# An article on how to record vocals (By me)



## UntilTheAftermath (Dec 13, 2011)

*How to properly record vocals and/or screaming/growling vocals. (Digital)*

*- First of all, get yourself a quality microphone. (you know what they say: ''If you put shit in, the result still remains shit no matter what you do).*
*- Second, use proper cables, preferably gold-tipped (for best results).*
*- Third, use a decent pre-amp/mixer/interface, as this will help you in getting a really clean sound to work with, instead of useless crap added to the signal.*

This is your starting point! Remember, if you have these three things sorted out, you'll have a tremendous starting point, for actually, recording any kind of vocal.
The ''magic'' part however, lies within four basic things. You really need to understand these things well (do some research or something like it).

*I'll list these four things here:*

*Gating: *Eventhough, you might think you have quite a clean signal going in, it never hurts to clean it up some more, using noise reduction/gate pedals or vsts.
Most people make abuse of this handy tool, gating their sound to shit. I always do the ''breath and whisper test'' (This is my method for setting up proper gating, lolz). What does this method mean? It's really simple. When you want to set up your noise gate, just whisper from fairly loud to really really soft, and just when you notice, that these things are gated ''out'', turn it up a bit, do it again, and notice that now, your whispers are properly recorded/heard. This is the same for breathing sounds. I'm just writing this out of my own experience with recording stuff, so feel free to fill in some parts when it's incorrect.

*Compression:* This is the most important thing to learn and master. Since this is a really crucial part, I will explain some basic things about this.
While recording, my personal preference goes to at least a ratio of 2:1 with a soft knee and a relatively fast attack, with slow release. This keeps the dynamics and compression going, without squashing it too much. Also, record screaming vocals almost to the level of where they start to naturally distort, so when you notice that your vocals start to naturally distort, turn it back a small notch. (DON'T DO THIS WITH CLEAN VOCALS! Since this kind of distortion is impossible to remove!). These settings don't work for a lot of other styles of music, it's all material dependent. Just play around with it, and see what you like.

*EQ-ing: *Another important part, is the use of EQ. The art of EQ-ing is to not overdo it. Since the results most of the time suck, when overdone.
Okay, I'm not gonna tell you which EQ you should or shouldn't use, because it's all a personal thing. I'll just explain some basics here.

• [Exercise A]
Please lay out the records below as a numbered list, one line per item, skipping blank lines and omitting the pictures.
The records have no connection to the vocal-recording article.

• [Records for this exercise]
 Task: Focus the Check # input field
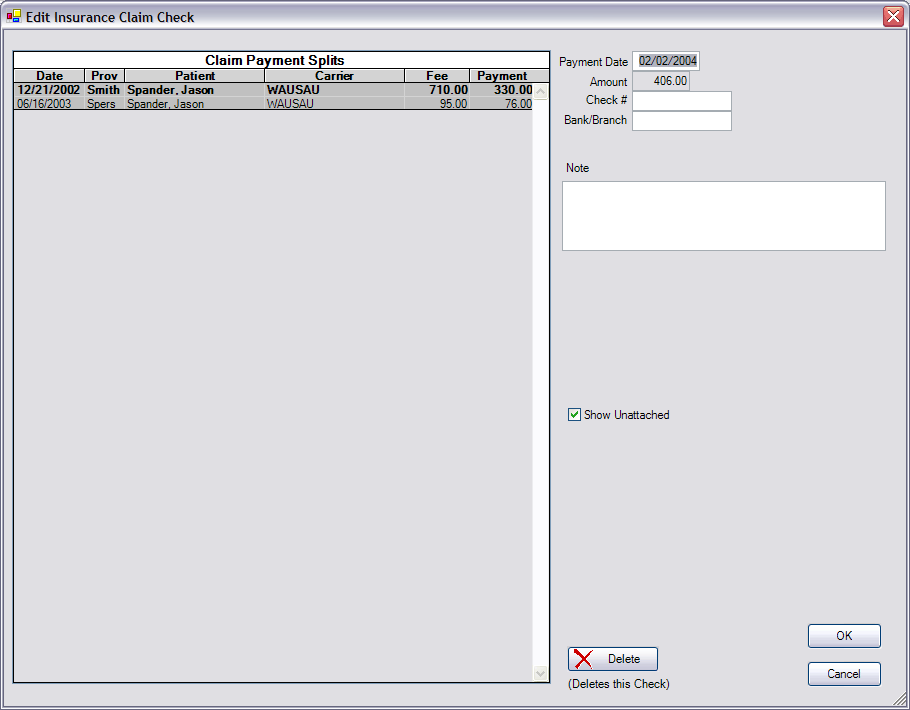click(x=681, y=101)
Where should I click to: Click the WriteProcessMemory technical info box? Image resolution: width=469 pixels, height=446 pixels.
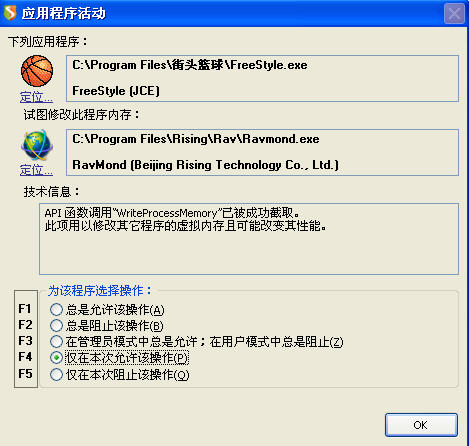[x=249, y=239]
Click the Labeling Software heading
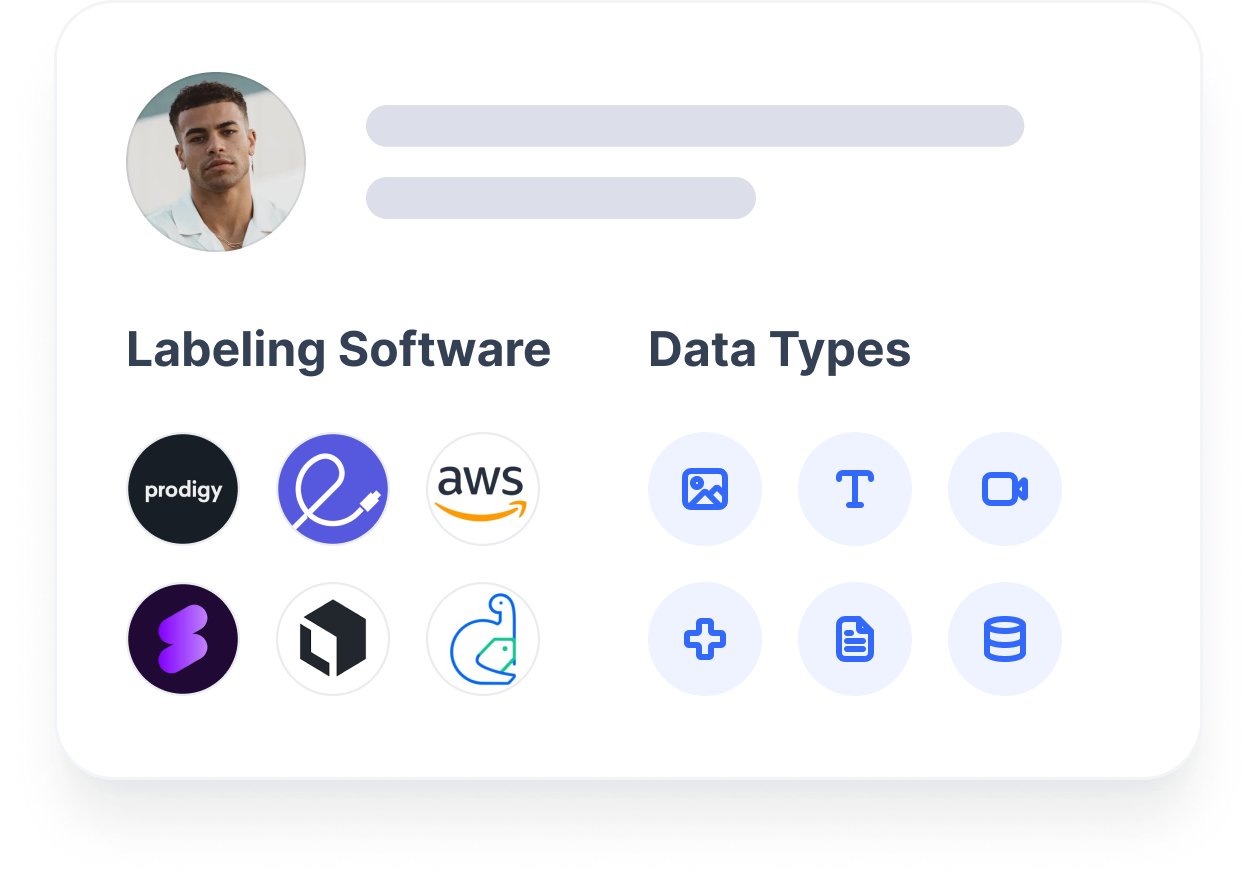The image size is (1255, 885). (338, 350)
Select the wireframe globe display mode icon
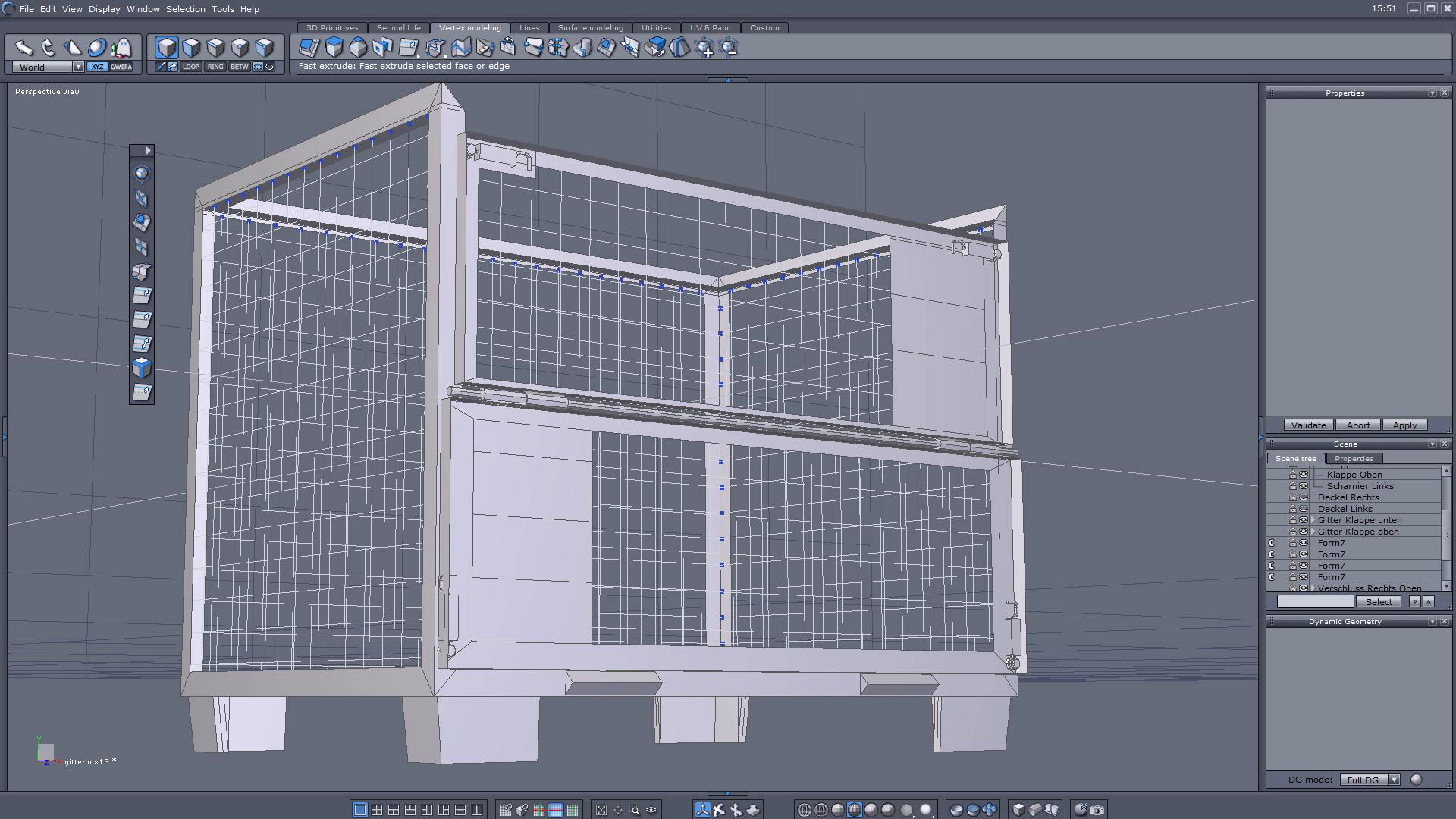Viewport: 1456px width, 819px height. point(805,810)
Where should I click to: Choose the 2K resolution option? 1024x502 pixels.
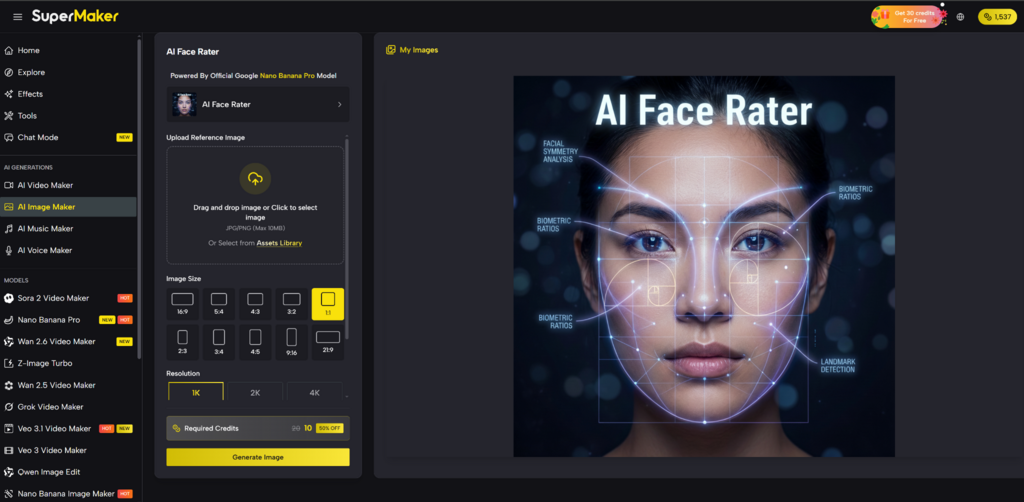tap(254, 393)
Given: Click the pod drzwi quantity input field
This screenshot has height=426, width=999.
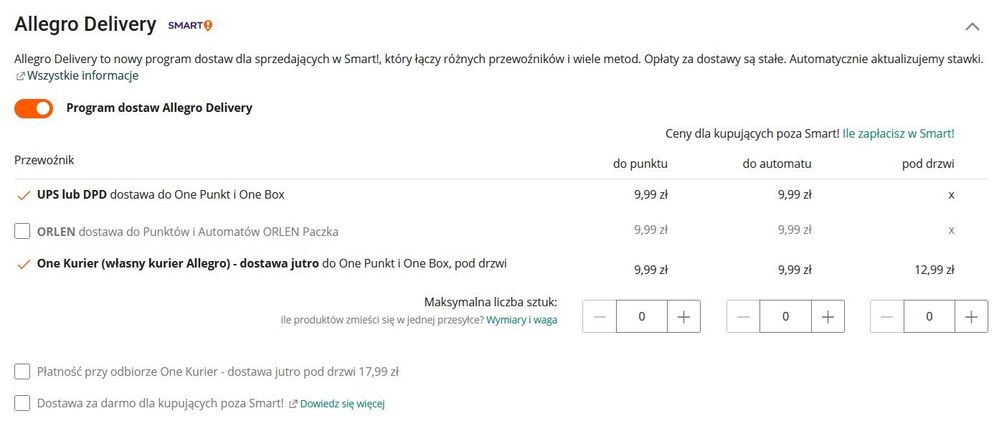Looking at the screenshot, I should tap(930, 316).
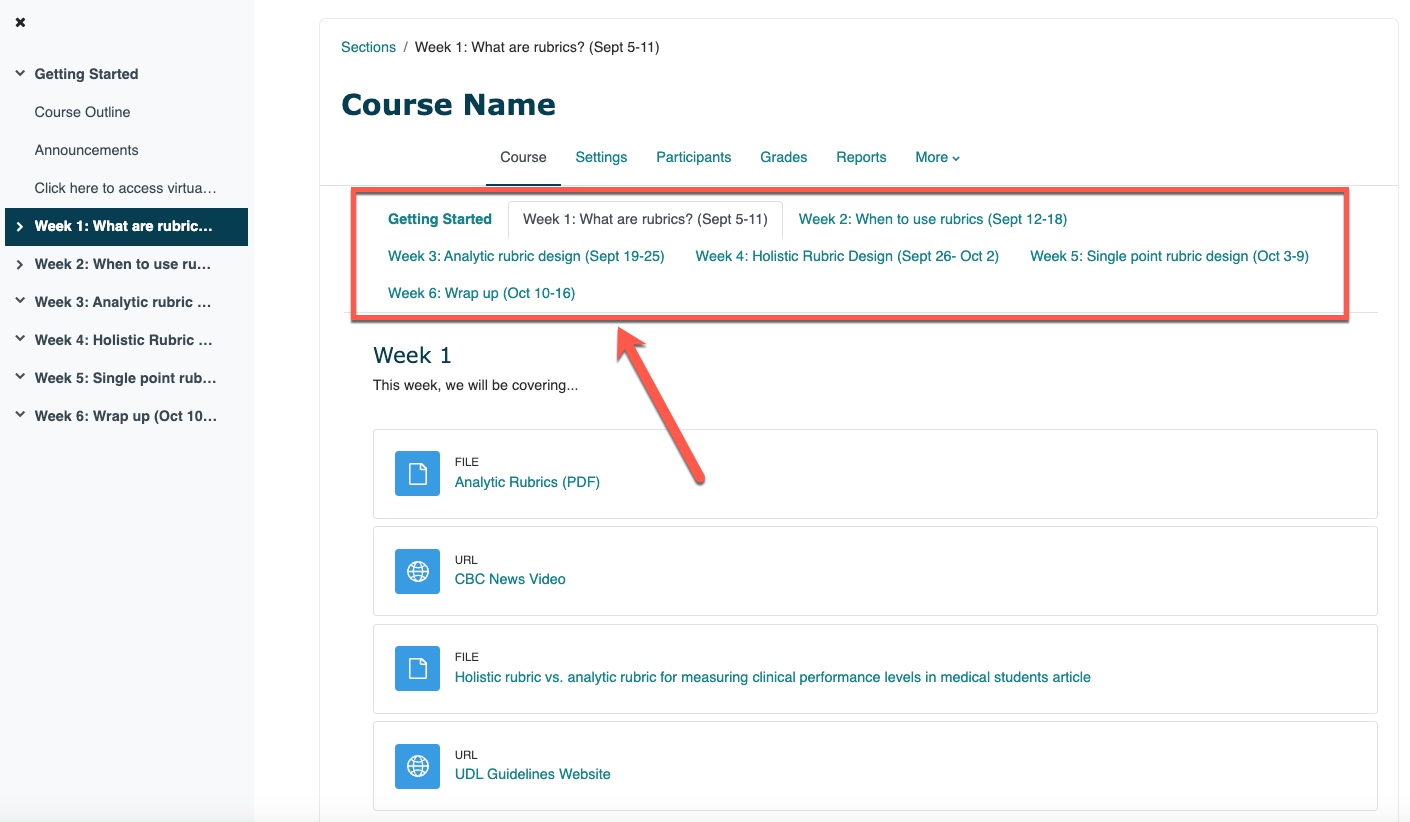Open the Course Outline page

[x=84, y=111]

• [Exercise B]
According to the vocal-recording article, what compression settings does the author prefer while recording?

• [Final result A]
1.  Task: Focus the Check # input field
2. click(x=681, y=101)
3. Where should I click to: Click the WriteProcessMemory technical info box? Image resolution: width=469 pixels, height=446 pixels.
4. [x=249, y=239]
5. Click the Labeling Software heading
6. The image size is (1255, 885). (338, 350)
7. Select the wireframe globe display mode icon
8. Viewport: 1456px width, 819px height. point(805,810)
9. Where should I click to: Choose the 2K resolution option? 1024x502 pixels.
10. tap(254, 393)
11. Given: Click the pod drzwi quantity input field
12. This screenshot has height=426, width=999.
13. Looking at the screenshot, I should tap(930, 316).
14. Open the Course Outline page
15. [x=84, y=111]

• [Final result B]
At least a 2:1 ratio with a soft knee, a relatively fast attack, and a slow release.